Dudé un momento para ver cómo estaba reaccionando Dobbs. No mostró nada, así que seguí presionando.

– Necesitaré un adelanto de treinta mil y otros diez mil para un investigador al final del día. No me gustaría perder tiempo con esto. Quiero un investigador metido en este asunto antes de que llegue a los medios y quizás antes de que la policía pueda hablar con gente implicada.

Dobbs asintió lentamente.

– ¿Son ésos sus honorarios habituales?

– Cuando puedo cobrarlos. Me los merezco. ¿Cuánto le cobra a la familia, Cecil?

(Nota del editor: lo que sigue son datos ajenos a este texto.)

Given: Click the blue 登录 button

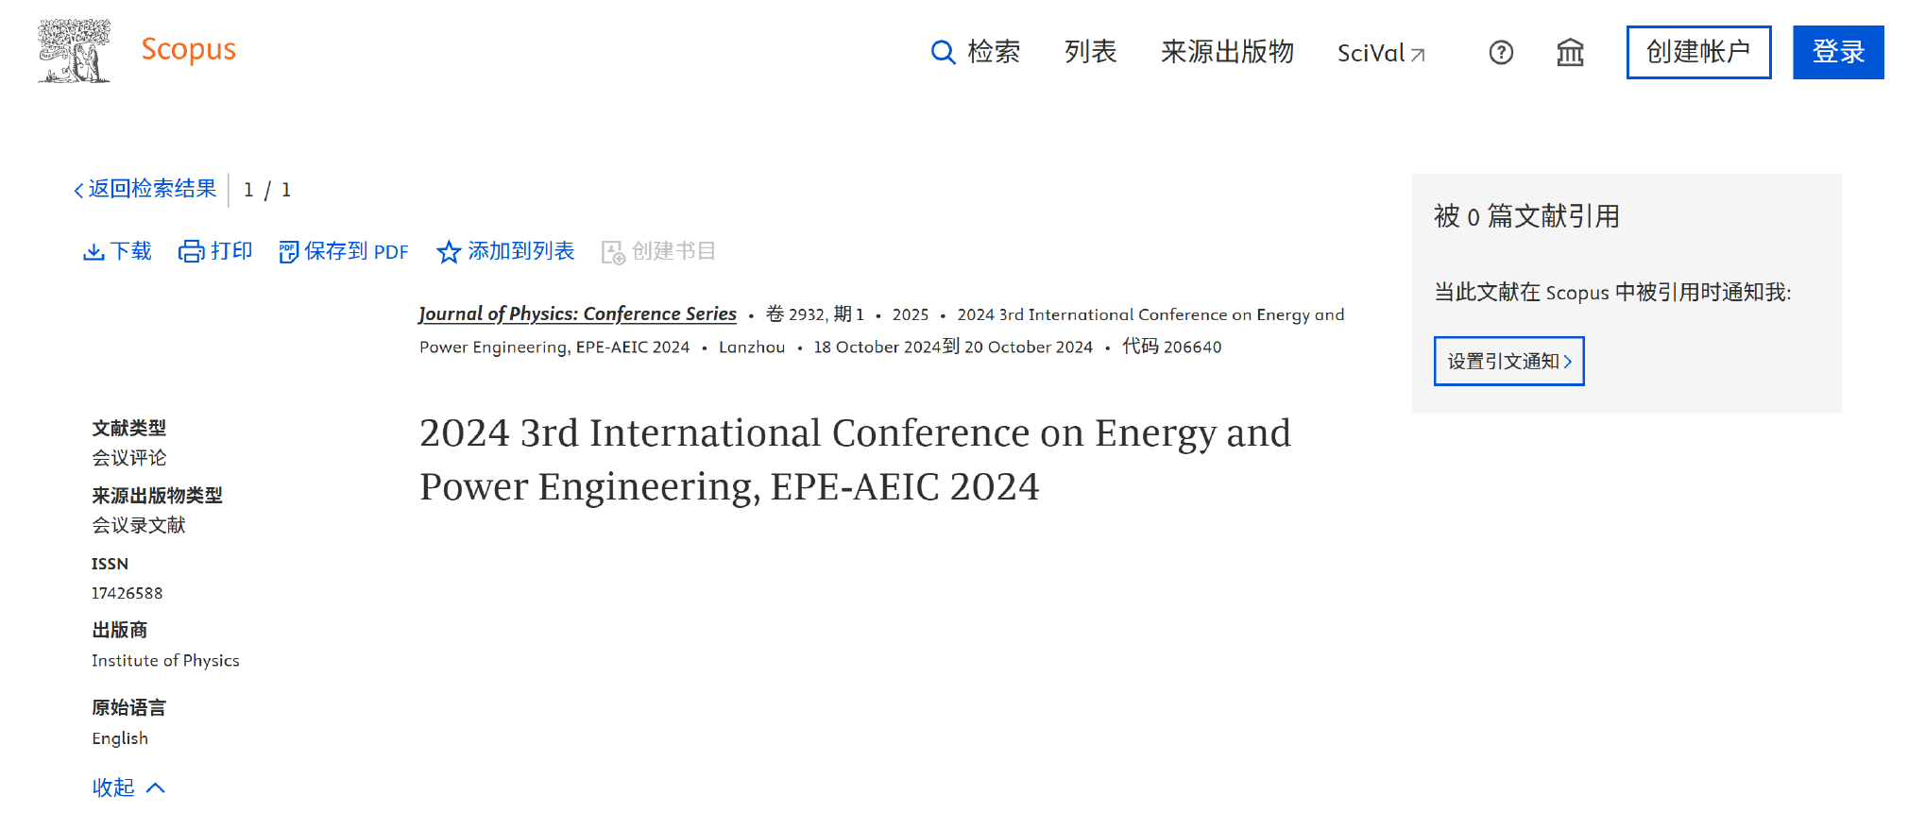Looking at the screenshot, I should 1838,52.
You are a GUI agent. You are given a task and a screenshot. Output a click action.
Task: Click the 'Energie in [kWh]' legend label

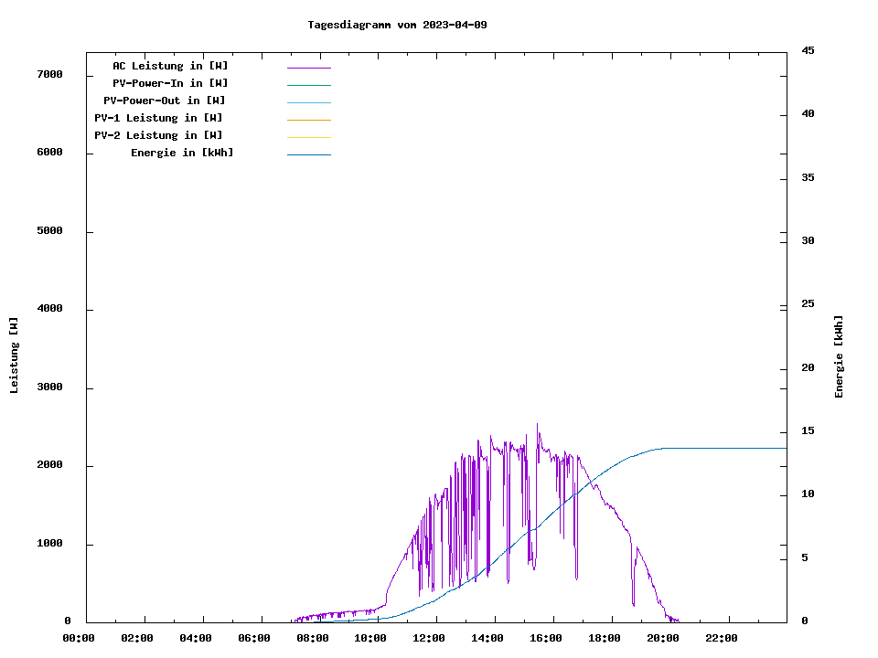[x=182, y=153]
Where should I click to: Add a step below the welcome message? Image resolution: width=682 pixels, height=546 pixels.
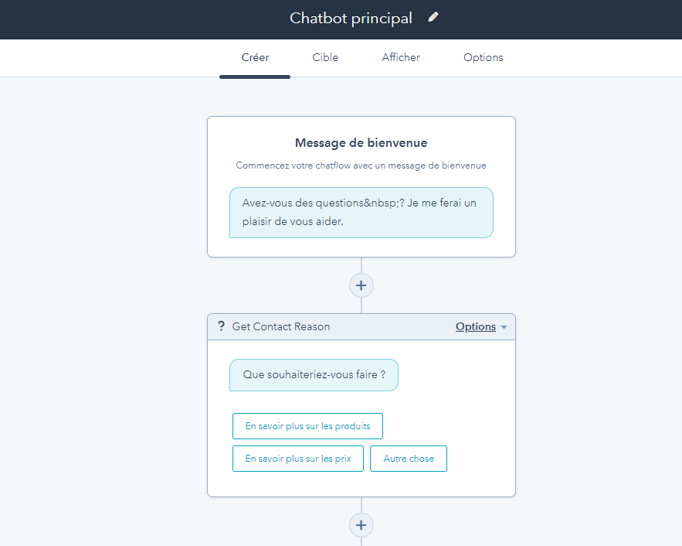(361, 285)
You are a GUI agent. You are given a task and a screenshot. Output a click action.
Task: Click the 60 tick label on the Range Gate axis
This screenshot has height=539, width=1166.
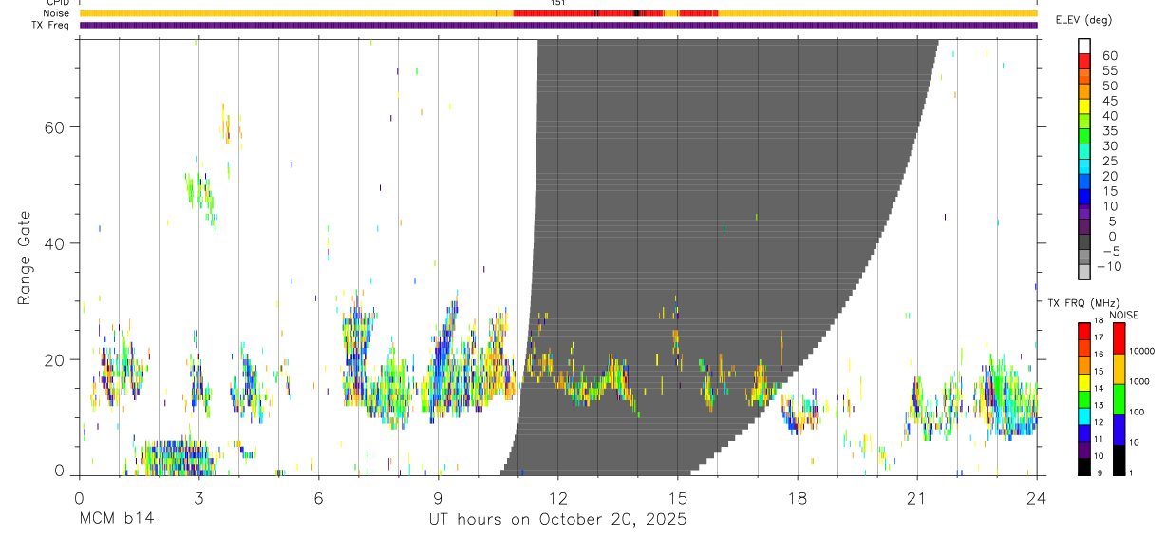point(59,126)
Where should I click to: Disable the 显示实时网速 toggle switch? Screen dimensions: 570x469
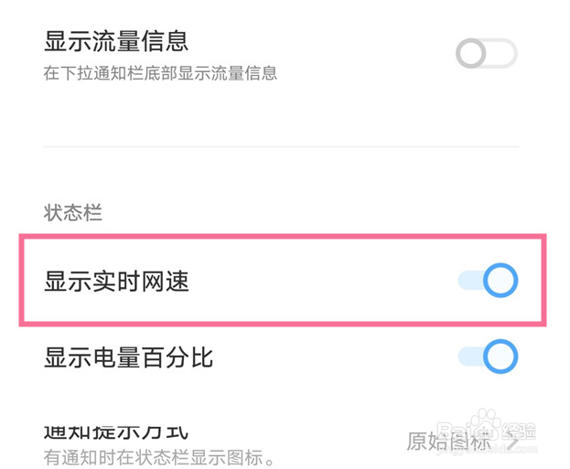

Estaba seguro de que Dobbs no iba a salir con hambre de ese pequeño episodio.

– Eso es entre mi cliente y yo. Pero no se preocupe, incluiré sus honorarios en mi reunión con la señora Windsor.

– Se lo agradezco. Y recuerde que necesito que ese investigador empiece hoy.

Le di una tarjeta de visita que saqué del bolsillo derecho de mi americana. Las tarjetas que llevaba en el bolsillo derecho tenían mi número de móvil. Las de mi bolsillo izquierdo llevaban el número que atendía Lorna Taylor.

– Tengo otra vista en el centro -dije-. Cuando saquen al señor Roulet, llámeme y nos reuniremos. Hagámoslo lo antes posible. Estaré disponible más tarde y esta noche.

– Perfecto -dijo Dobbs, guardándose la tarjeta en el bolsillo sin mirarla-. ¿Vamos a su bufete?

– No, iré yo. Me gustaría ver cómo vive la otra mitad en esos rascacielos de Century City.

Dobbs sonrió con desenvoltura.

– Es obvio por su traje que conoce y practica el adagio de que un abogado nunca debe vestirse demasiado bien en un juicio. Quiere caerle bien al jurado, no que el jurado le tenga envidia. Bueno, Michael, un abogado de Century City no puede tener un bufete más bonito que las oficinas de sus clientes. Y por eso le aseguro que nuestras oficinas son muy modestas.

Asentí para expresar mi acuerdo. Pero me había insultado de todos modos. Llevaba mi mejor traje. Siempre me ponía mi mejor traje los lunes.

– Es bueno saberlo -dije.

La puerta de la sala se abrió y salió el cámara, cargado con su fumadora y un trípode plegable. Dobbs lo vio e inmediatamente se puso tenso.

– Los medios -dijo-. ¿Cómo podemos controlar esto? La señora Windsor no…

– Espere un segundo.

Llamé al cámara y éste se acercó. Inmediatamente le tendí la mano. Él tuvo que dejar su trípode para estrechármela.

– Soy Michael Haller. Lo he visto ahí dentro grabando la comparecencia de mi cliente.

Usar mi nombre formal era un código.

– Robert Gillen -dijo el cámara-. La gente me llama Patas.

Hizo un gesto hacia su trípode a modo de explicación. Usar su nombre formal era un código de respuesta. Me estaba haciendo saber que entendía que estaba en medio de una actuación.

– ¿Va usted por libre o por encargo? -pregunté.